== EXTRACT PROVIDED ==
◆ ◆ ◆ ◆
= Merchant bank =

Deals in commercial loans and investment

A merchant bank is historically a bank dealing in commercial loans and investment. In modern British usage, it is the same as an investment bank. Merchant banks were the first modern banks and evolved from medieval merchants who traded in commodities, particularly cloth merchants. Historically, merchant banks' purpose was to facilitate or finance the production and trade of commodities, hence the name merchant. Few banks today restrict their activities to such a narrow scope.

In modern usage in the United States, the term additionally has taken on a more narrow meaning, and refers to a financial institution providing capital to companies in form of share ownership instead of loans. A merchant bank also provides advice on corporate matters to the firms in which they invest.

==History==

Merchant banks were the first modern banks. They emerged in the Middle Ages from the Italian grain and cloth merchants community and started to develop in the 11th century during the large European fair of St. Giles (England), then at the Champagne fairs (France). As the Lombardy merchants and bankers grew in stature based on the strength of the Lombard plains cereal crops, many displaced Jews fleeing Spanish persecution were attracted to the trade.

The Florentine merchant banking community was exceptionally active and propagated new finance practices all over Europe. Both Jews and Florentine merchants perfected ancient practices used in the Middle East trade routes and the Far East silk routes. Originally intended for the finance of long trading journeys, these methods were applied to finance the medieval Commercial Revolution.

Jews entered the great trading piazzas and halls of Lombardy, alongside the local traders, and set up their benches to trade in crops. They had one great advantage over the locals. Christians were strictly forbidden from any kind of lending at interest, since such activities were equated with the sin of usury. Jewish law disallowed usury among Jews, but not when the borrower was Gentile.

The Jewish newcomers could lend to farmers against crops in the field, a high-risk loan at what would have been considered usurious rates by the Church; but the Jews were not subject to the Church's dictates. In this way they could secure the grain-sale rights against the eventual harvest. They then began to advance payment against the future delivery of grain shipped to distant ports. In both cases, they made their profit from the present discount against the future price. This two-handed trade was time-consuming and soon there arose a class of merchants who were trading grain debt instead of grain.

The court Jew performed both financing (credit) and underwriting (insurance) functions. Financing took the form of a farmer obtaining a crop loan at the beginning of the growing season, which allowed a farmer to develop and manufacture (through seeding, growing, weeding, and harvesting) his annual crop. Underwriting in the form of a crop, or commodity, insurance guaranteed the delivery of the crop to its buyer, typically a merchant wholesaler. Traders performed the merchant function by making arrangements to supply the buyer of the crop through alternative sources—grain stores or alternate markets, for instance—in the event of crop failure. He could also keep the farmer (or other commodity producer) in business during a drought or other crop failure, through the issuance of a crop (or commodity) insurance against the hazard of failure of his crop.
◆ ◆ ◆ ◆
== RECORDED DATA ==

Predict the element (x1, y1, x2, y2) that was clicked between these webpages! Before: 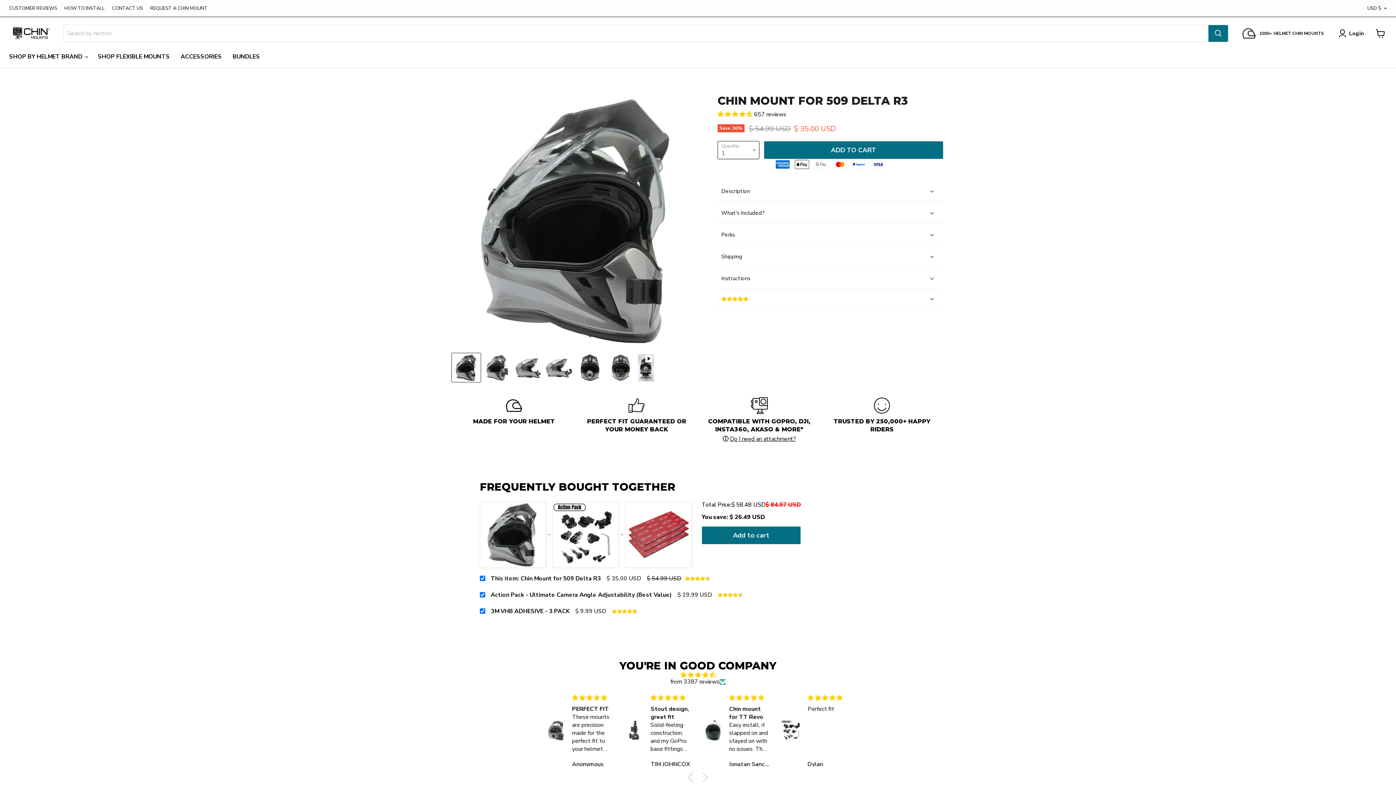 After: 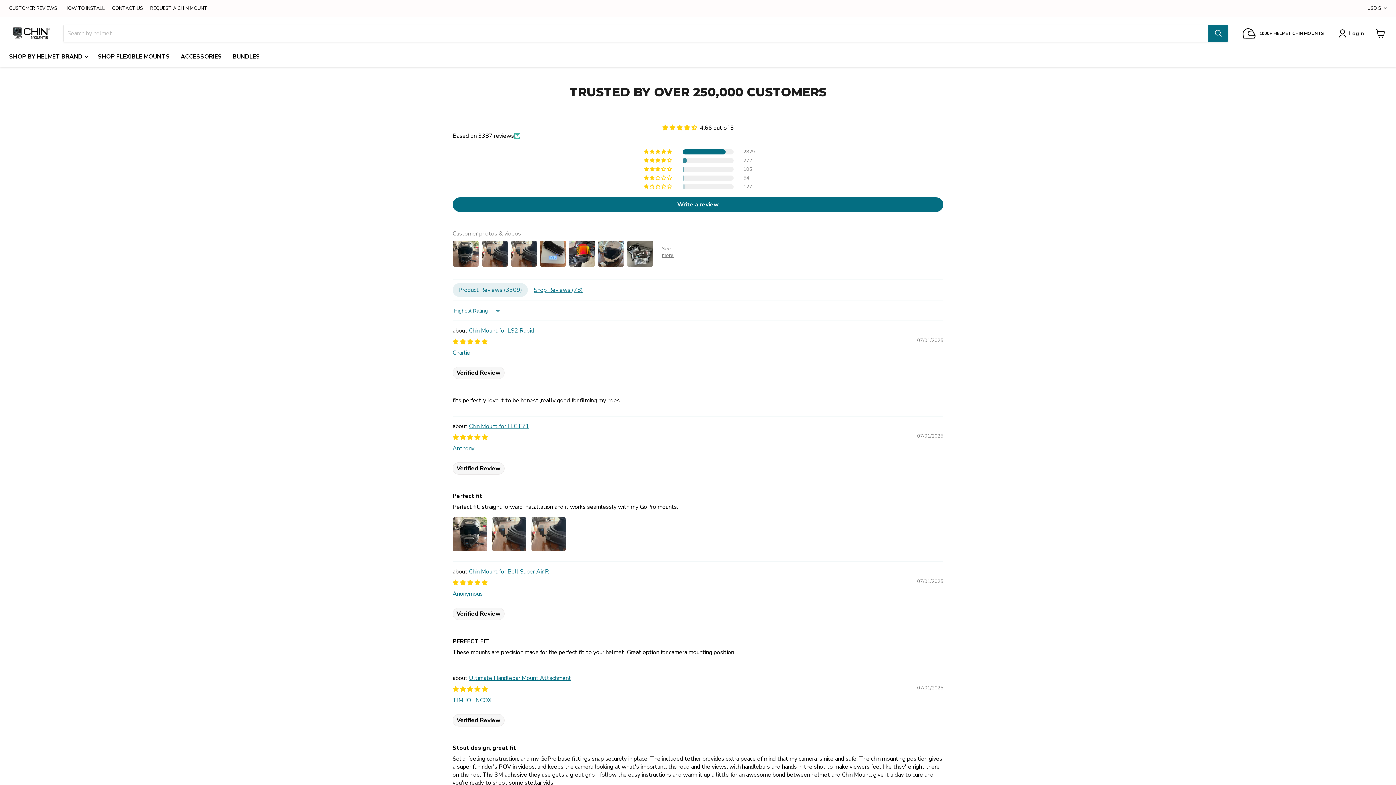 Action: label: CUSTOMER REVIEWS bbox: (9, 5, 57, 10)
◆ ◆ ◆ ◆
== SHORT EXERCISE ==
Repeat the passage from the merchant bank article word for word, starting at "Deals in commercial" and ending at "a narrow scope.".

== CORRECT RESPONSE ==
Deals in commercial loans and investment

A merchant bank is historically a bank dealing in commercial loans and investment. In modern British usage, it is the same as an investment bank. Merchant banks were the first modern banks and evolved from medieval merchants who traded in commodities, particularly cloth merchants. Historically, merchant banks' purpose was to facilitate or finance the production and trade of commodities, hence the name merchant. Few banks today restrict their activities to such a narrow scope.